I am working on this problem:
I would just like a hint if possible. This is what I've done so far:
$1)$ Calculated the sequence to more terms (if I didn't make a mistake): $2, 7, 1, 4, 7, 4, 2, 8, 2, 8, 8, 1, 6, 1, 6, 1, 6, 6,4, 8, 6, 6, 6, 6, 6, 3, 6, 2, 4, 3, 2.$
$2)$ I wrote the positions of the first few $6's$: $13, 15, 17, 18, 21,22,23,24,25,27,35,37, 39$
I couldn't find a pattern anywhere.
EDIT: I eventually arrived at the same approach that Anatoly gave in his answer (that is, looking for a self-reproducing chunk). However, I couldn't find any such chunk. I am wondering what is the best way to find such a chunk?

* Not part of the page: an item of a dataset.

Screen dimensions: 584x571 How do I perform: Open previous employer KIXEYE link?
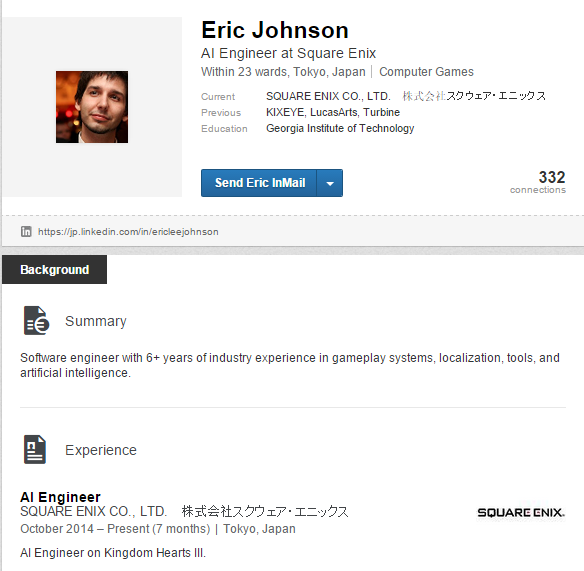(285, 112)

We have to look for a pattern of digits that occur in a cyclic manner and that contain the digit $6$. For example, if the sequence $888$ occurs, it begets as successive sequences $6464 \,$, $2424...\, $, $888\,$. So if we demonstrate that a triple $888$ occurs, it necessarily implies that there are infinite $6$ in the whole sequence.
Actually the triple $888\,$ occurs: you have already noted that the sequence contains $636\,$, which begets $1818\,$, which in turn begets $888\,$.